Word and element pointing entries
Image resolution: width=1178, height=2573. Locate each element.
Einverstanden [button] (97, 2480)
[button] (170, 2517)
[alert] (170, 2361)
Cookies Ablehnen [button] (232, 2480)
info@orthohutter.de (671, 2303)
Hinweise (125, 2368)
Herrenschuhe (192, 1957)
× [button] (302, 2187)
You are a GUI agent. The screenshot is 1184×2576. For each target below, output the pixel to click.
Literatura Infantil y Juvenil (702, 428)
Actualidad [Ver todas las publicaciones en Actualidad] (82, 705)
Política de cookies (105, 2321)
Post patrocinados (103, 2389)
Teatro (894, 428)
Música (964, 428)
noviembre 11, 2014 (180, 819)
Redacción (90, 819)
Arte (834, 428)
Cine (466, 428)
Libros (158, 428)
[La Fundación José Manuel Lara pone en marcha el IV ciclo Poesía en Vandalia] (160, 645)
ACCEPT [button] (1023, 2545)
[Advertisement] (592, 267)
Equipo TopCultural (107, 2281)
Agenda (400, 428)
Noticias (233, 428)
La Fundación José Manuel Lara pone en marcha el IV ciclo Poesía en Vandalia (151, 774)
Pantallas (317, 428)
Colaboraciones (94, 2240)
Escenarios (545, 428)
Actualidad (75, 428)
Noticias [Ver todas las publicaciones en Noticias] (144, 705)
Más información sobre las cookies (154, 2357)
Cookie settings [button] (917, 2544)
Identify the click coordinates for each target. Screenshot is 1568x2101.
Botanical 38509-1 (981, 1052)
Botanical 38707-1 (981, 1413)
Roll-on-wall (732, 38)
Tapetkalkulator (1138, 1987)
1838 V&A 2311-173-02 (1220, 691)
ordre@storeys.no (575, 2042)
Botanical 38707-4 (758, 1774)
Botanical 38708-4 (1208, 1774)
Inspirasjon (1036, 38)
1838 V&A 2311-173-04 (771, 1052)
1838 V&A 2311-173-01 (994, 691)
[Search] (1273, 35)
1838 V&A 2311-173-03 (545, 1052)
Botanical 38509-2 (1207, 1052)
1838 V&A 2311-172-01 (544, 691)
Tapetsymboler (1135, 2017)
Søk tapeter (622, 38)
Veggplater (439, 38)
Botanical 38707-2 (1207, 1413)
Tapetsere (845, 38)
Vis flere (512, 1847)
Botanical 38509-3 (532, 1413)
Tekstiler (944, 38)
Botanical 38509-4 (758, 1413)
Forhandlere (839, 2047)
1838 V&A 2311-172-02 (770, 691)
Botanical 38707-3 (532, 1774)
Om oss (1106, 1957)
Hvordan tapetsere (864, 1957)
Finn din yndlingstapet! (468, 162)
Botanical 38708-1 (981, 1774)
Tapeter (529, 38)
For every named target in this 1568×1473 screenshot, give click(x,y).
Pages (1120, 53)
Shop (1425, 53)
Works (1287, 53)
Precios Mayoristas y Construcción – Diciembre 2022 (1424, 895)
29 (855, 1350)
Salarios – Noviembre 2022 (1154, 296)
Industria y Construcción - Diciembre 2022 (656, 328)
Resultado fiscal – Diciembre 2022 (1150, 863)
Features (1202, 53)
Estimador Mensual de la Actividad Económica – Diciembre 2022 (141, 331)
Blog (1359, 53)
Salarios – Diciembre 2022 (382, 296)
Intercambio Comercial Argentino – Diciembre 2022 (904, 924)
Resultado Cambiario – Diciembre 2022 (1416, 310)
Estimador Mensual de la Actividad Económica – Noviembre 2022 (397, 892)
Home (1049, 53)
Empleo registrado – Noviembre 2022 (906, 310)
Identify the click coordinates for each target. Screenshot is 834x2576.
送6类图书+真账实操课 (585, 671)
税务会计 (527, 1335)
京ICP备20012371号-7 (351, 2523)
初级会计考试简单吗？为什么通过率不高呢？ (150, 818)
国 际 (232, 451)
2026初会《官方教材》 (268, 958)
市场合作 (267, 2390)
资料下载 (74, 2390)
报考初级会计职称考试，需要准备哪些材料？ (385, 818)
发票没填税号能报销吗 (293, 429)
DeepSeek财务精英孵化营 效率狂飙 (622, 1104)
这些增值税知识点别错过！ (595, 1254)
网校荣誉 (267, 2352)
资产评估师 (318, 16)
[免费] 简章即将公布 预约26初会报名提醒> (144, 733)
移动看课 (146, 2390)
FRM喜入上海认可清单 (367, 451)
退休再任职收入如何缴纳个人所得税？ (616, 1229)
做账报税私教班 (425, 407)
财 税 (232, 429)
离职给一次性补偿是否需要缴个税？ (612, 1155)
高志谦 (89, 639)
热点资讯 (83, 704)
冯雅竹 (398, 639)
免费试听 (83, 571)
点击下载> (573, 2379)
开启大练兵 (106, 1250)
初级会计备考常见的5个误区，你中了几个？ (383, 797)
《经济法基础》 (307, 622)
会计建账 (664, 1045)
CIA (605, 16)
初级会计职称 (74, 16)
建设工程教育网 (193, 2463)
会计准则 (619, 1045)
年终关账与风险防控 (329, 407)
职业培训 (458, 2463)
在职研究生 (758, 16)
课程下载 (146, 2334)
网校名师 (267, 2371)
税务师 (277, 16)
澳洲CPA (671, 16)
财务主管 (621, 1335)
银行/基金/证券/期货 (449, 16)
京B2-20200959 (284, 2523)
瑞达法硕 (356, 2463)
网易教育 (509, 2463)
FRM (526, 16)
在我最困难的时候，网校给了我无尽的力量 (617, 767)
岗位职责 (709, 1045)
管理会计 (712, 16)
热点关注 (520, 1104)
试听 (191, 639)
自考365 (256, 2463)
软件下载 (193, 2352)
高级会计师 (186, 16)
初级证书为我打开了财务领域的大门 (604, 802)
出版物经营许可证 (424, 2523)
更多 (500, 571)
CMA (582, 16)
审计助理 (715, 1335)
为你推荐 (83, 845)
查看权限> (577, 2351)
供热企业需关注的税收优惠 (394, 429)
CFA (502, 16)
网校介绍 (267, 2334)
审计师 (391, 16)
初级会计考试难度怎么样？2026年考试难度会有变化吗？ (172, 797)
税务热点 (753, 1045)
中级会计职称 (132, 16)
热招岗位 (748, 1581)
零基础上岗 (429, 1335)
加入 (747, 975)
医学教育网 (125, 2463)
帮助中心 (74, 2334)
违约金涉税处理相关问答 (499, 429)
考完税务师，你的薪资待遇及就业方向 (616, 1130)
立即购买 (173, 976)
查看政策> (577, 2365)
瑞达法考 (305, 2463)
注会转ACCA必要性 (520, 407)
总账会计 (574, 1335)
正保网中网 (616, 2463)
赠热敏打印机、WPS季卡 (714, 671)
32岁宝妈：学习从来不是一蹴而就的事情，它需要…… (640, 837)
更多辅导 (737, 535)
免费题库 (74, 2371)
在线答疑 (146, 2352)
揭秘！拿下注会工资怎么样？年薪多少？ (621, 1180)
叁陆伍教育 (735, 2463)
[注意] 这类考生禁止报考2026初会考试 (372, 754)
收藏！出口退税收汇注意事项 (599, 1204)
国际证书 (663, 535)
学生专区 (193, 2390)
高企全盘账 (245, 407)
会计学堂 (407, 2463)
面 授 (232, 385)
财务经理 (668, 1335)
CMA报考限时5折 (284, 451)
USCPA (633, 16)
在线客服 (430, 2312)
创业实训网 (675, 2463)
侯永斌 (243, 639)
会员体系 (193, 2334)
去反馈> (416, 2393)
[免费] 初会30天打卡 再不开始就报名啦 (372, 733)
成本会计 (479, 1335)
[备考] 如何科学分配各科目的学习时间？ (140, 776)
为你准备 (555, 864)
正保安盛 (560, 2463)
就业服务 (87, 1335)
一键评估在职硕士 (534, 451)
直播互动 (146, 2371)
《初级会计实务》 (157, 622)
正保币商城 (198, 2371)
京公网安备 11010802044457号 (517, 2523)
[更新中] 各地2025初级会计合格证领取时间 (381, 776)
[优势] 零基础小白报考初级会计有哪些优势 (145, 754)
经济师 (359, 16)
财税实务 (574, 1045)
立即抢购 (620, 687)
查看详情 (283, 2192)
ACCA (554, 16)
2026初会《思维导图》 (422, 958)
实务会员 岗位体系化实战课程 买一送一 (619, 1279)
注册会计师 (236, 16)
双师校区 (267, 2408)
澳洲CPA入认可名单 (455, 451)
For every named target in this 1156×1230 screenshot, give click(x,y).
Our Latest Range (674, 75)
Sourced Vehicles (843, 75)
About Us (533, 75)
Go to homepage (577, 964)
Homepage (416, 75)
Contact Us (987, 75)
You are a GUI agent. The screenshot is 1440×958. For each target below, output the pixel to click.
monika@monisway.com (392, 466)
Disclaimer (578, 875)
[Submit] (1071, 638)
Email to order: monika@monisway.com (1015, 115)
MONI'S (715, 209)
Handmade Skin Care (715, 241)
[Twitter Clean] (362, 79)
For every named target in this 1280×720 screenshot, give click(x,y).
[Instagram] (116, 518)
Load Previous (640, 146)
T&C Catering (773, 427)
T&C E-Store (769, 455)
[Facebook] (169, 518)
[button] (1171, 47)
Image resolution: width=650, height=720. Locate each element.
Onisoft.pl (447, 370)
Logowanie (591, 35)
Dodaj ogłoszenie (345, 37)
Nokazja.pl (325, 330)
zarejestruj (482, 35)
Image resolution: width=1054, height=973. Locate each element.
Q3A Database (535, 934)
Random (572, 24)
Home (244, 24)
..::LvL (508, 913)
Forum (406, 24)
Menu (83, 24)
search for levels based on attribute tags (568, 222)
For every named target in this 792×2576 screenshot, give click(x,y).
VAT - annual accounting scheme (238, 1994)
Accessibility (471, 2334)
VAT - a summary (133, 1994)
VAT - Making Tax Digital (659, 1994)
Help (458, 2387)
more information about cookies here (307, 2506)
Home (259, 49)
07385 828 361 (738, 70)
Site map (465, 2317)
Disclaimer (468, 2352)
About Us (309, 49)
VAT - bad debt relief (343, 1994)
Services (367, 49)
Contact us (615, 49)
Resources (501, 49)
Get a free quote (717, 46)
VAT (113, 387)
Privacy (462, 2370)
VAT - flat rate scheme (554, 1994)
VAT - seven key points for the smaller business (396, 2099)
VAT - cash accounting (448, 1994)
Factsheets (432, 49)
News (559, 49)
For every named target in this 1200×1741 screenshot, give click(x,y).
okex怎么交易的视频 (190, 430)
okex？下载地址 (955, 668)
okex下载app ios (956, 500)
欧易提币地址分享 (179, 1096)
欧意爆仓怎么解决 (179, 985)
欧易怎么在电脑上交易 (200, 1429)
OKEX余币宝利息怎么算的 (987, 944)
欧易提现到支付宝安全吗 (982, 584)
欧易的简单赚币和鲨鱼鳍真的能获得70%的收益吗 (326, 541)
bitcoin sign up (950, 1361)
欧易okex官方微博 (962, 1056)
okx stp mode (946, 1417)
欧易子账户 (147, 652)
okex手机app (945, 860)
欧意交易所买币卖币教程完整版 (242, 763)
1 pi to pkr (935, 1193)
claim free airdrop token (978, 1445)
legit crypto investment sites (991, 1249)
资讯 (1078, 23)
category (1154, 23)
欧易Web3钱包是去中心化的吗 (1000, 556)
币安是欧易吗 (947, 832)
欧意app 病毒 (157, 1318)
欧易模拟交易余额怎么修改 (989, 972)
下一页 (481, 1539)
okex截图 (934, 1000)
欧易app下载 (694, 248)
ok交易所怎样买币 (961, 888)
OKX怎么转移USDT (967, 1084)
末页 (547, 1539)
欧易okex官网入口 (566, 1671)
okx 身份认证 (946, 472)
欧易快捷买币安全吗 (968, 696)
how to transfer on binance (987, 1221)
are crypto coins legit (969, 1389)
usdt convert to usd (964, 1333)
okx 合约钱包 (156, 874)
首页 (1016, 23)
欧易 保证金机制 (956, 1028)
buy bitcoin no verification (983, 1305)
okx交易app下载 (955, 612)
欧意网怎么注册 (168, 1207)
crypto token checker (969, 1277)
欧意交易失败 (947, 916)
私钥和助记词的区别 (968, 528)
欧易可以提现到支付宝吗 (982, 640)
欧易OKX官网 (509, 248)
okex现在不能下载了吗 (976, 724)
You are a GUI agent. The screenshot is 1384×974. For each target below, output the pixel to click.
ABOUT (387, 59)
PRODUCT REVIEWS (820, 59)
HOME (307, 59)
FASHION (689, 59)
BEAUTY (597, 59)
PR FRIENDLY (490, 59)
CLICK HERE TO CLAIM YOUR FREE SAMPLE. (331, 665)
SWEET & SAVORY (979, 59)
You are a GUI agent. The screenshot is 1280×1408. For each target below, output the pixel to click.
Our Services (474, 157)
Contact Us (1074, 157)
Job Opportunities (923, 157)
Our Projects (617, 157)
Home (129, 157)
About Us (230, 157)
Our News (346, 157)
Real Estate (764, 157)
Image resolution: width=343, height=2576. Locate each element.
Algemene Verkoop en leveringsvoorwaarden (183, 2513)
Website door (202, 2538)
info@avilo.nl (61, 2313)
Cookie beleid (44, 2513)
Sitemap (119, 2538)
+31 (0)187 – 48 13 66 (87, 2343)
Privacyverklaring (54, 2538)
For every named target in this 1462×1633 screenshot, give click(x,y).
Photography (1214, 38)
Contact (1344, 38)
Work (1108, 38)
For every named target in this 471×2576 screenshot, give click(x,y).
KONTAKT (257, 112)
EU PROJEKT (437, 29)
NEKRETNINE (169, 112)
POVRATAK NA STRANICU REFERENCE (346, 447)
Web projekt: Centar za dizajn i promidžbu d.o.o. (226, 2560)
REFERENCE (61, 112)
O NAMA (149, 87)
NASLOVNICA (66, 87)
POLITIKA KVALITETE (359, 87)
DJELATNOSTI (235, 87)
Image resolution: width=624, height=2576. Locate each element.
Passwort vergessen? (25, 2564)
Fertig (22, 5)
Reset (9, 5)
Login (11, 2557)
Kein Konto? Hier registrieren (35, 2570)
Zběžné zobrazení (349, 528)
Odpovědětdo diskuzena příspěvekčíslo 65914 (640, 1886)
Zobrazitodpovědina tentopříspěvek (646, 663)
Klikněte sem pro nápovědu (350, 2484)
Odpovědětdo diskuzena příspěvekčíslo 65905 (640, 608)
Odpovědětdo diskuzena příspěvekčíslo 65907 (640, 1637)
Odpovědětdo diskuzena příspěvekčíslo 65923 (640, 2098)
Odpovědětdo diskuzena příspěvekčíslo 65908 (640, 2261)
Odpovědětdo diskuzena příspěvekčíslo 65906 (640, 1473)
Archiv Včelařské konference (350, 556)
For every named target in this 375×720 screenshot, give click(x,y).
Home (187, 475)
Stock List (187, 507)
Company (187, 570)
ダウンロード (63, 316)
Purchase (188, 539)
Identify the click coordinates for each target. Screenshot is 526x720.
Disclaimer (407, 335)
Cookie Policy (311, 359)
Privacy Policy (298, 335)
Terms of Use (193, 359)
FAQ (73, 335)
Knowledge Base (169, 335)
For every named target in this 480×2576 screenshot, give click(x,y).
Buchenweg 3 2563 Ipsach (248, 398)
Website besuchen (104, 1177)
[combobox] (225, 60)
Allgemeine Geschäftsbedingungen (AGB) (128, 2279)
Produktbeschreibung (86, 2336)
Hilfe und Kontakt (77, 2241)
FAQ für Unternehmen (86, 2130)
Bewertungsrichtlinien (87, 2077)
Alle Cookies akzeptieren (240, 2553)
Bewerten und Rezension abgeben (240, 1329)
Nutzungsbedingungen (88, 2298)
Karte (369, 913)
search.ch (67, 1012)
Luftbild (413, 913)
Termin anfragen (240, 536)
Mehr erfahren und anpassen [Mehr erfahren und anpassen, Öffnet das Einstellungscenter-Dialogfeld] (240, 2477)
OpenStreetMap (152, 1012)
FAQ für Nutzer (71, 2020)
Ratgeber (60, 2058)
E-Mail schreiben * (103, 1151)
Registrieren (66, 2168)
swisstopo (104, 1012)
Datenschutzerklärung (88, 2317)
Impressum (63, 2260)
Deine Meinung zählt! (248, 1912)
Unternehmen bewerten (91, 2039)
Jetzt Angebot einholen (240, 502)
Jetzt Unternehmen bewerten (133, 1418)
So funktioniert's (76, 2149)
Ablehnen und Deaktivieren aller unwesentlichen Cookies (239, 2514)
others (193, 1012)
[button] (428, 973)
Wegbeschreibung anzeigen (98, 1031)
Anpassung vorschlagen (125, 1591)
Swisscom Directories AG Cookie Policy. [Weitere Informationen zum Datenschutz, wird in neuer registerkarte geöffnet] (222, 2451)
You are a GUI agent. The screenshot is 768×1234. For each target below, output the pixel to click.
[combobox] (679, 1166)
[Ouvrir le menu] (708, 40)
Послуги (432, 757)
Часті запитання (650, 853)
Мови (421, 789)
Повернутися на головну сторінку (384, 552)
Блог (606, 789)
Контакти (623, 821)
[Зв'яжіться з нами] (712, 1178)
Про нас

• [SHORT TASK]: Pull out every line of the material that contains the string "monisway", copying each one in full.

• [SOLUTION BELOW]:
monika@monisway.com (392, 466)
Email to order: monika@monisway.com (1015, 115)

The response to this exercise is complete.